Lesen und leiden

Manchmal verschenke ich Buecher, um nicht damit aufzufallen, dass ich mir schon wieder ein neues Buch gekauft habe. Andere sind suechtig nach Nikotin und Alkohol, ich bekenne mich suechtig nach Buechern. Auf diese Art bin ich an meine letzte Lektuere gekommen, die ich meiner Frau geschenkt habe. >Kannst du von mir aus schon mal lesen, ich hab mein Buch noch nicht ausgelesen.<, meinte sie mit einem Laecheln. Na klappt doch, denk ich noch so bei mir, Richard David Prechts >Lenin kam nur bis Luedenscheid<, sollte also mein naechstes Buch sein.

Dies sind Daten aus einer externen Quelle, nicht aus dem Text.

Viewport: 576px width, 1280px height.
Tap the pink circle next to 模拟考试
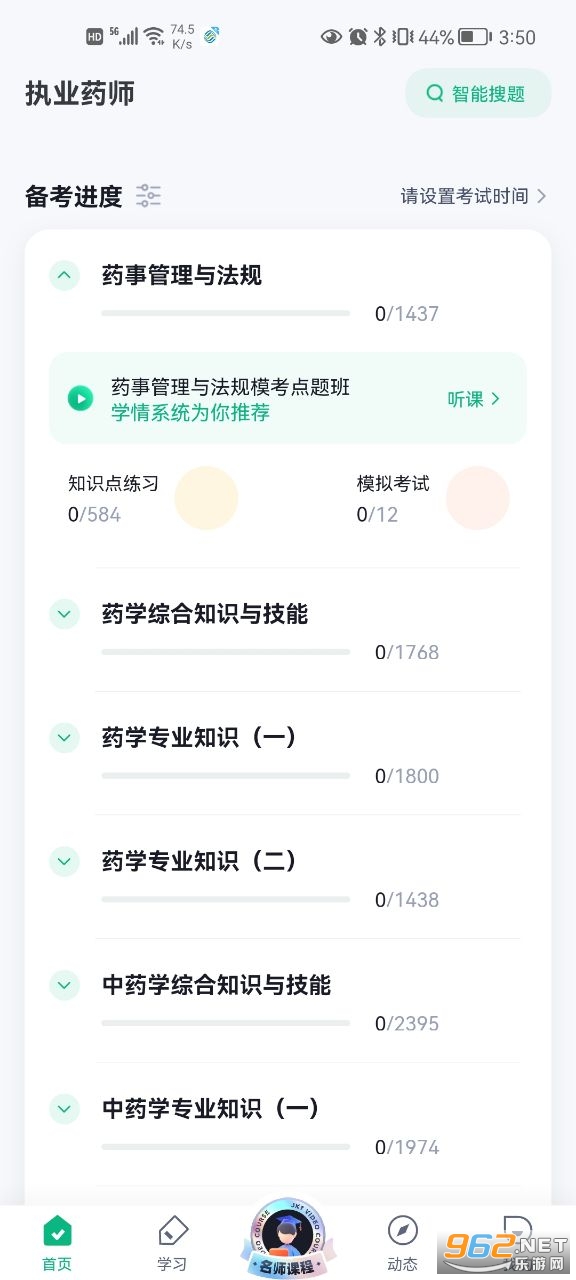pyautogui.click(x=477, y=497)
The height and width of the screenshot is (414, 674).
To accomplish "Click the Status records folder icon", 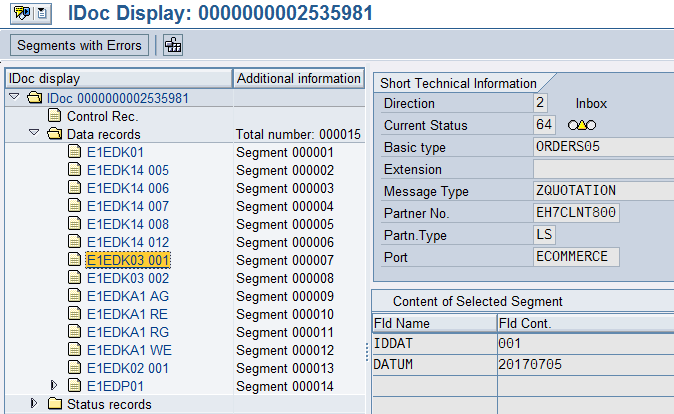I will click(54, 404).
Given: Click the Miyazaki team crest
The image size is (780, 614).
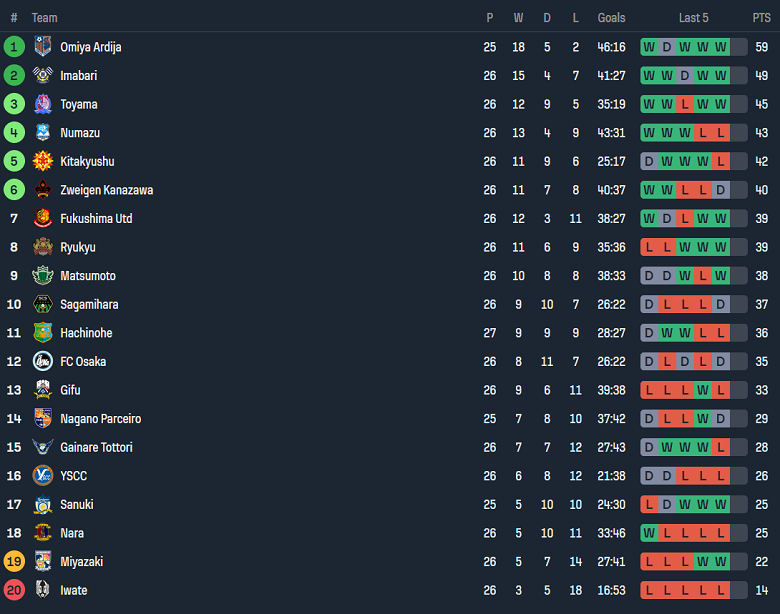Looking at the screenshot, I should click(x=42, y=562).
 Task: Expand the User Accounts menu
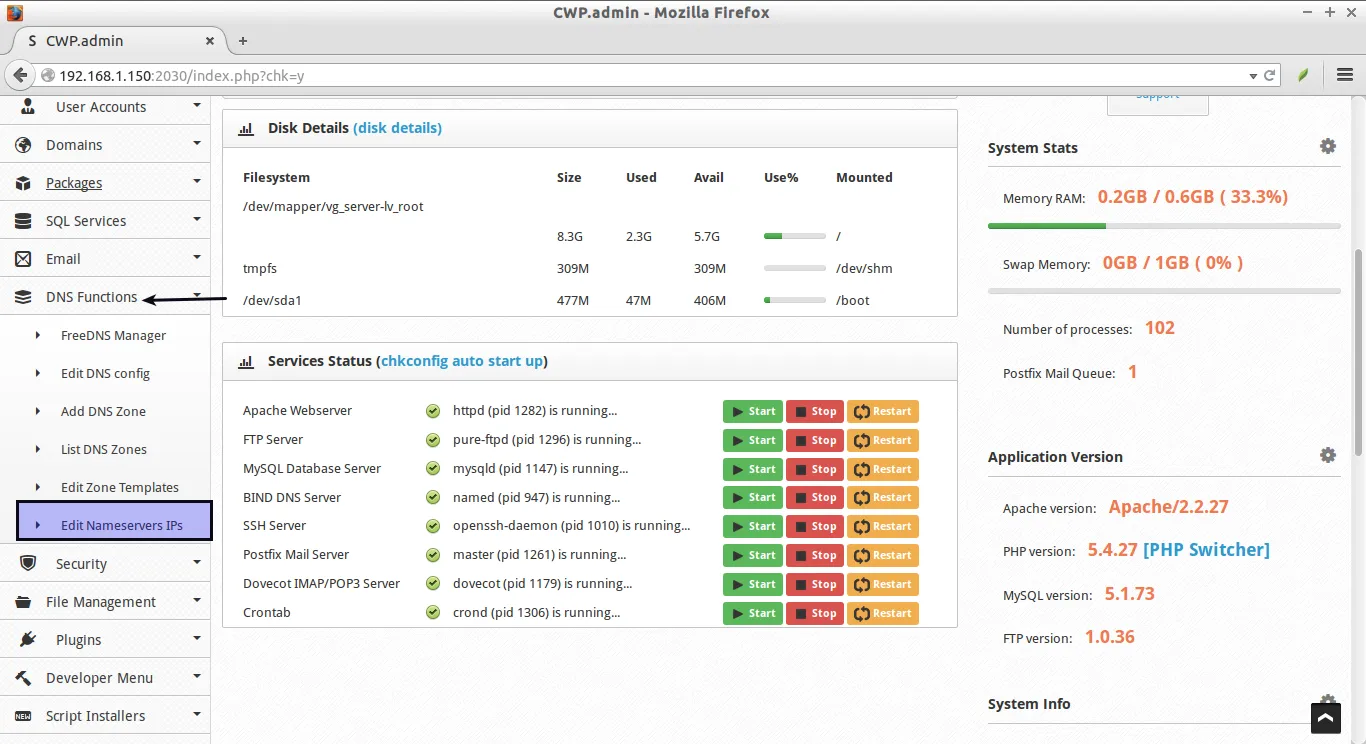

Lenin und Luedenscheid, diese beiden Namen in Kombination fand ich, waren es schon wert dieses Buch zu lesen. Precht schildert seine Kindheit in einem, fuer die damalige Zeit, etwas anderen Elternhaus, mit politisch und alternativ engagierten Eltern, die ihre Familie mit adoptierten, von >terre des hommes< vermittelten Kindern, vergroesserten. 1964 war ich selbst Schueler eines Gymnasiums und bereitete mich langsam auf meine erste Ehrenrunde vor und zu dieser Zeit war ich selbst noch keineswegs politisch engagiert. Mein Elternhaus war CDU und pro Amerika, ohne jedoch politisch aktiv zu sein. Es wurde das getan, was getan werden musste, damit alles wie immer war: ruhig und ohne herausragende Ereignisse. Fuer laenger werdende Haare gab es in meiner Schule bloede Bemerkungen seitens der Lehrer, die zum Teil begeisterte oder enttaeuschte Weltkriegsteilnehmer waren, abgesehen von den Spaetheimkehrern aus der russischen Gefangenschaft, die uns verpruegelten, wenn wir etwas Essbares in den Abfalleimer warfen. Politisch wurde ich erst spaeter, als es chic wurde. >Lenin kam nur bis Luedenscheid< entspricht diametral entgegengesetzt dem, was meine eigene Kindheit und Jugend ausgemacht hat. Nachdem ich die ersten Seiten des Buches hinter mich gebracht hatte, wurde bei der Beschreibung von Prechts Kindheit, auf eine grotesk komische Art und Weise, meine eigene Kindheit und Jugend wieder lebendig. Die Erlebnisse seiner Kindheit, die Indoktrination durch seine Eltern, das zwanghafte Alternativsein erinnerte mich mit den dabei auftretenden Zwaengen, Einschraenkungen, z. B. im Bereich Bekleidung an eigene Erlebnisse. Solche Buecher haben fuer mich absolute Sogwirkung. Wie ein Schatten jage ich von Seite zu Seite hinter den beschriebenen Personen her, um erst dann das Buch wieder beiseite zu legen, wenn ich mit den lieb gewonnen Helden auch die letzte Buchseite durchlebt und durchlitten habe. Wenn ich ein solches Buch lese, werden die alltaeglichen Sachen zur laestigen Pflicht. Kann ich dann endlich loslassen, weil ich das Buch ausgelesen habe, dann tut es mir oft genug leid, dass es nicht mehr weitergeht. Genau genommen geht es mir ganz allgemein so mit Buechern.